Before leaving for Aruba, I did what any normal person would do.
I made donuts.
I had a countertop full of ripe peaches and nectarines and although I thought about making jam with them, that was even a bit much for me.
So I did the next best thing with them.
Make donuts, of course.
And they were looking a little naked so I
splattered them jazzed them up with creamy melted white chocolate. Peaches and cream go together, after all.
And no baking project would be complete without spilling a jar of sprinkles.
In this case, I managed to get them on the donuts. Most of them, anyway.
They turned out light, airy, and delicate.
If love density in my brownies and banana bread, but in homemade donuts, I prefer them lighter. Unless it’s a Krispy Kreme but that’s a whole different animal and one cannot compare baked to fried donuts.
I made them using a pineapple upside-down-cake approach. I diced one peach and one nectarine into small cubes (didn’t even bother peeling them), sprayed the wells of the donut pan very well, placed cubes in the bottom of the wells and prayed that when the time came for the donuts to release, that they would.
I poured batter over the top of the fruit and baked while I waited with fingers crossed, hoping that the fruit underneath the batter wasn’t going to stick, burn, or prevent the donuts from setting up.
I had just a little bit of extra batter, too much to throw out but not enough for another donut, so I took a big pinch of diced fruit, placed it in a muffin liner, and poured the batter over it and baked one lone little muffin-ish thingy.
It had Skylar’s name written all over it.
After they came out of the oven, I let the donuts cool for about 15 minutes in the donut pan, I loosed them with a spatula rather than a knife so I wouldn’t scratch up my pan, and they popped right out. Whew.
I melted some white chocolate, got the sprinkles out, and went to town.
Scott loved these, and he’s not that into peaches, so that’s saying something. He kept raving about the texture. I was just happy to use up some spare fruit before the trip.
Makes 6 to 7 donuts in this Wilton doughtnut pan or 6 donuts + 1 small muffin
3/4 cup fresh peaches or nectarines, diced (I used half of one peach and half of one nectarine, each with the skin kept on)

● Dataset records
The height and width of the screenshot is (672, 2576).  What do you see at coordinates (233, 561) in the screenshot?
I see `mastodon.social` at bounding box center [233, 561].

---

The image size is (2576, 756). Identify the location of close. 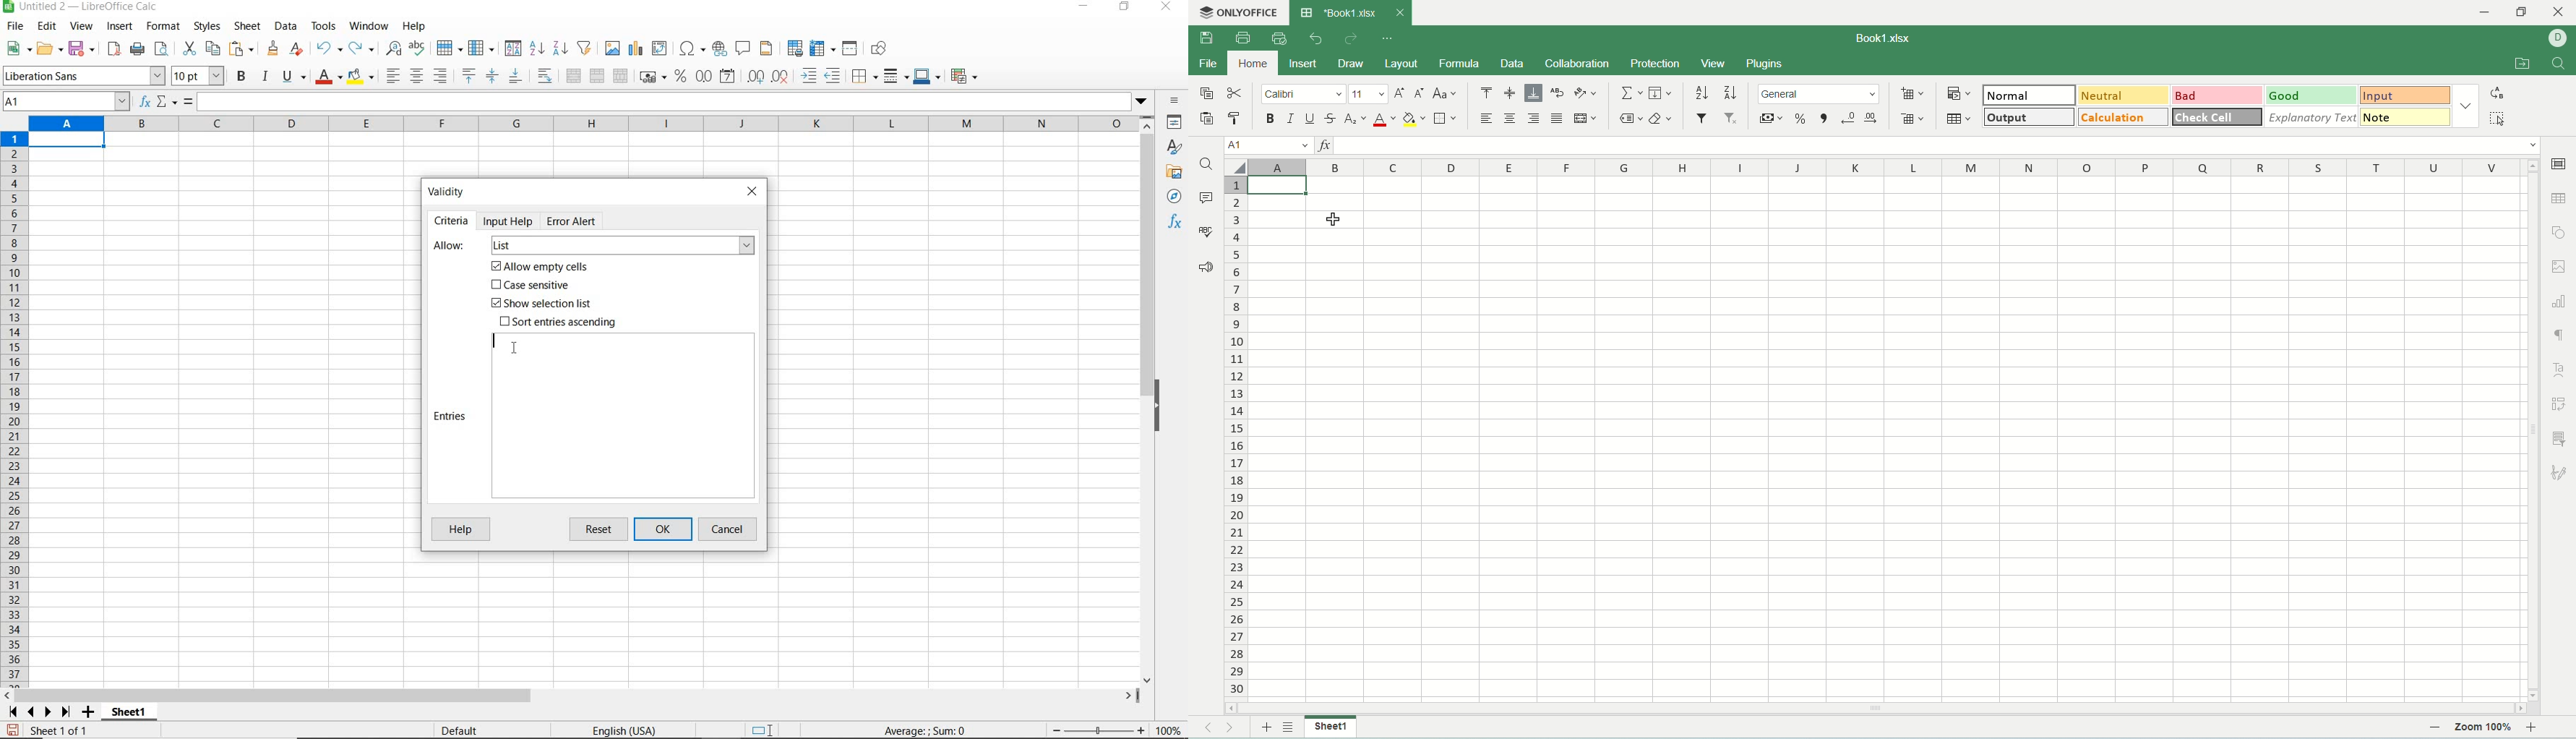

● Task instructions
**a)** Name every word the peach donut post uses to describe how the donuts turned out.
**b)** Copy the part of the peach donut post that opens with the words containing "Make donuts, of" and closes with "together, after all.".

● In response
**a)**
- light
- airy
- delicate

**b)**
Make donuts, of course.
And they were looking a little naked so I
splattered them jazzed them up with creamy melted white chocolate. Peaches and cream go together, after all.